Investing in the lap of luxury
Expensive goods like paintings and wines are indulgent portfolio additions, writes Roxane McMeeken.
Art and wine are bringing a new flavour to the portfolios of high net worth investors. While Europe’s top private banks advise their clients on such investments, they stress that, unlike stocks and bonds, they are as much about passion as financial gain.
In the face of poor results from traditional investments, HNWIs are diversifying into “luxury collectibles”, according to the latest World Wealth Report from Merrill Lynch. During the past year “auction houses saw increased interest and sales in art and wine collections,” says the report. A wine index, compiled by Fine Wine Management in the UK, for example, outperformed equities by 97 per cent in the 2000–2002 period.
Investors interested in wine can opt to invest in physical cases of wine or in vineyards. According to the UK-based Fine Wine Investment Service, fine wine increases in value by an average of 15 per cent a year.
Fragile cargo
However, Doris Meister, head of private wealth management at Merrill Lynch in New York, warns that investors face the problem of maintaining delicate storage conditions, transporting fragile cargo and the fact that before buying a large amount of wine, they usually taste only a single bottle.
For those keen to take a more substantial stake in the industry, Jean-Luc Coupet, head of wine and spirit banking at UBS, recommends acquiring a vineyard. “For long-term investors who are not sure their children will want to carry on with the wine business, I would recommend buying in a classic area, such as Burgundy, Bordeaux or Tuscany,” he says.
“If you are making a smaller investment and you are just interested in making your own wine, I would recommend less conventional areas which have excellent quality soil, such as the Loire Valley in France or Italy, Spain and Portugal.” But he stresses that such an investment will take a lot of work to maintain.
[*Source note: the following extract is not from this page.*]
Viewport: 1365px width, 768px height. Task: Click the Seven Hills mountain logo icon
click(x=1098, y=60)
It is less a route to diversification than a “new lifestyle”.
In order to make money from the wine itself and the sale of the vineyard investors need the right contacts. Banks such as UBS and Rothschild in France offer networking services.
Labour of love
Art investments are to an even greater extent labours of love. Manuel Gonzalez, global head of Art Advisory Services for JPMorgan Private Bank, says: “If an art collector’s goal is purely a financial return, then we think the buyer may be looking at art for the wrong reason. Investing in art takes commitment, an incredible amount of expertise, an extremely high-risk tolerance and a long- time horizon.”
“Lack of information and overconfidence are the most common pitfalls that face collectors,” says Mr Gonzalez. “Whether it is outright fraud and forgery or a simple condition issue, all collectors must perform comprehensive due diligence. The research of a work’s provenance, authenticity, condition and comparables before every purchase is critical. Otherwise a collector risks paying too high a price, buying a damaged work or obtaining tainted title.”
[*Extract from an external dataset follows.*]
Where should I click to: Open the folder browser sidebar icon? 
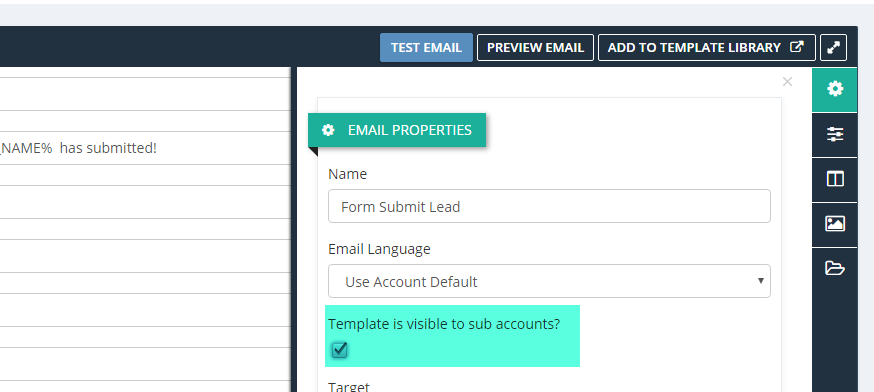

The art market is notoriously fickle. “Tastes change constantly,” says Mr Gonzalez. “Right now, the 1960s Pop Art market is a popular genre worldwide. Our recommendation is that collectors should never purchase the latest trend for its own sake. Collectors should buy works of art that they will continue to value highly regardless of market tendencies.”
Ms Meister of Merrill Lynch adds that works of art do not generate income or pay dividends and “you spend money maintaining them all the while”.
A further problem concerns the valuation of pieces, as highlighted by research from the global network of small private banks, 21i.net. There is usually a conflict between the desire on the part of investors to obtain as low as possible a valuation for the taxman, but a higher valuation for insurance purposes.
These complications mean that a decision to collect art or invest in wine must be made strategically and be supported by proper expertise. But the investor also needs to have a strong interest in the investment that goes beyond the desire for financial gain.
Art collecting for ‘HNWIs’
JPMorgan offers help to clients at various stages of art collecting:
1. Education of clients about the art market through:
- museum tours
- gallery visits
- auction house trips
- introductions to personalities in the art world
2. Refining clients’ strategies for:
- purchases
- sales
- upgrades
3. Locating potential acquisitions for clients through:
- researching provenance
- establishing authenticity
- verifying condition
- evaluating prices
4. Advising on effective collection maintenance:
- housing
- restoring
- exhibiting
- record keeping
5. Creating an insurance programme in collaboration with JPMorgan’s insurance advisors.
6. Developing strategies to ensure efficient transfer of artwork in collaboration with JPMorgan’s team of trust, estate and tax specialists.